N’êtes-vous pas surpris que la Slovénie ait rejoint si facilement l’Union européenne ? Et que la Croatie soit à sa porte ? Le potentiel de la Serbie est équivalent, voire plus élevé, au potentiel des Slovènes et des Croates. Pourquoi ? Parce que, tout d’abord, la Serbie-et-Monténégro est un État-pont entre l’Europe et l’Asie, entre la mer Adriatique et le Danube. Et le Danube appartient à l’Europe comme la Méditerranée, l’océan Atlantique et la mer du Nord. Nous sommes également le seul pays de l’Europe de l’Est, avec un marché régional de 60 millions d’habitants (sans la Turquie), à avoir signé un accord de libre-échange avec la Russie et à la veille d’en obtenir un similaire avec l’Ukraine. Nous sommes au cœur des Balkans de l’Ouest et le centre de l’Europe du Sud-Est. La Serbie-et-Monténégro est un facteur de stabilité. Mais, en même temps, au centre de la Serbie se situe le cœur de cette région, le Kosovo. Tout ce qui arrivera à l’avenir dans cette région dépendra de la solution trouvée par la communauté internationale sur son statut futur. Les négociations à ce sujet viennent de démarrer ainsi que les navettes diplomatiques et je crois que le résultat définitif pourrait être la solution à l’égard, non seulement, des frontières de la Serbie-et-Monténégro et des droits de la majorité albanaise, mais également de la protection des droits des minorités serbe, croate, turque et de toutes les autres.

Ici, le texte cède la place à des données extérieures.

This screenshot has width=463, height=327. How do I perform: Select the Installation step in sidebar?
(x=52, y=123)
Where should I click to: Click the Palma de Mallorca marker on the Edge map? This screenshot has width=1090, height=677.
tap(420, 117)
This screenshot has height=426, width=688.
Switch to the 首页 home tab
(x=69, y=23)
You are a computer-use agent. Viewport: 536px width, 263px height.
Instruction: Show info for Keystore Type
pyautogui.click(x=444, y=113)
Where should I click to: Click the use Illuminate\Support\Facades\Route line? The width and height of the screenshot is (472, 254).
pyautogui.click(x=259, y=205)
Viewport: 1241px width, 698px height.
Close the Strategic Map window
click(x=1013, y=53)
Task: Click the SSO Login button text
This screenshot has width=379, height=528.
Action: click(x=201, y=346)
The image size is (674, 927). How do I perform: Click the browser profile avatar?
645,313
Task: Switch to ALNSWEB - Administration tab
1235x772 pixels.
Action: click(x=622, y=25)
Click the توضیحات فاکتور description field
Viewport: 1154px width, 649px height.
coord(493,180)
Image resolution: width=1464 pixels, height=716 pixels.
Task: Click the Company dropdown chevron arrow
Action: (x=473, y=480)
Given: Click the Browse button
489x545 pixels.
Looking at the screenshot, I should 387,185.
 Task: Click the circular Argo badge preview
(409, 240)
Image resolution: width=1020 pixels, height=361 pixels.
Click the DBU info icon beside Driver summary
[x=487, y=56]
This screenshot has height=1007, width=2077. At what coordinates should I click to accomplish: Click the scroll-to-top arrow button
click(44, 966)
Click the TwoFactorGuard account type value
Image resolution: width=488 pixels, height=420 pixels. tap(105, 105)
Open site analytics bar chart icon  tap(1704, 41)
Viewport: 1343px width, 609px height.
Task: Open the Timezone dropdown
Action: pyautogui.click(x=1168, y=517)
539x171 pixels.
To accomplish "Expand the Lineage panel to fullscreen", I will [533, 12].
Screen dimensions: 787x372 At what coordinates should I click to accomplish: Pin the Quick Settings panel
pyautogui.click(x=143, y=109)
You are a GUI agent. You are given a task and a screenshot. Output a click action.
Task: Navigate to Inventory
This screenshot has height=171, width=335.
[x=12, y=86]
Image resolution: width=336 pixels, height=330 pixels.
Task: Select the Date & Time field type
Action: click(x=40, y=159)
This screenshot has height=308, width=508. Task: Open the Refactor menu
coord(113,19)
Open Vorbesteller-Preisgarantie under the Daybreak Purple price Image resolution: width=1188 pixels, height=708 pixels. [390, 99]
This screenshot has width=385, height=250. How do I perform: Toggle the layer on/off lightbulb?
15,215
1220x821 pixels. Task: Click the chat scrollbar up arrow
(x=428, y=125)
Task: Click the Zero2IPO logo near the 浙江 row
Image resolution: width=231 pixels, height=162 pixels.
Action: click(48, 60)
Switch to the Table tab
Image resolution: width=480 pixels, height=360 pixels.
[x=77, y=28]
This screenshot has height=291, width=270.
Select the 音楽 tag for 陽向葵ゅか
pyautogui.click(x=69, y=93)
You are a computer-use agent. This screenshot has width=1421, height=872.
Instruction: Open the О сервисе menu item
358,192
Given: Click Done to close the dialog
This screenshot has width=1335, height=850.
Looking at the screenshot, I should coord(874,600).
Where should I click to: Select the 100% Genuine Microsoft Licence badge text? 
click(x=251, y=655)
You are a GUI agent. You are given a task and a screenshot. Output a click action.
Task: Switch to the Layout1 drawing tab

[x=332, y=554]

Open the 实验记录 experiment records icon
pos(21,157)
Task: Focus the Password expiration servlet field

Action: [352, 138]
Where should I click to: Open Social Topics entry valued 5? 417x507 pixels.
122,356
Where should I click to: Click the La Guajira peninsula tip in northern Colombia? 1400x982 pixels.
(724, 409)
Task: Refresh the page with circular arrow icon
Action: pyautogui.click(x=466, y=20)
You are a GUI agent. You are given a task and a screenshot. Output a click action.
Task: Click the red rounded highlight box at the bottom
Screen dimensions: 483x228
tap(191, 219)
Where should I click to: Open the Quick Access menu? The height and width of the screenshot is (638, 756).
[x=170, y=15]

Quelles sont les relations de la Serbie-et-Monténégro avec l’OTAN ?
Nous voulons rejoindre l’Union européenne et immédiatement après l’OTAN. Cette stabilité politique est une condition importante pour les investisseurs étrangers et la Serbie sera la meilleure place où investir dans toute l’Europe très prochainement, si nous triomphons du dernier obstacle qu’est l’obligation de livrer Ratko Mladic, inculpé par le Tribunal pénal international pour l’ex-Yougoslavie (TPIY), à La Haye.  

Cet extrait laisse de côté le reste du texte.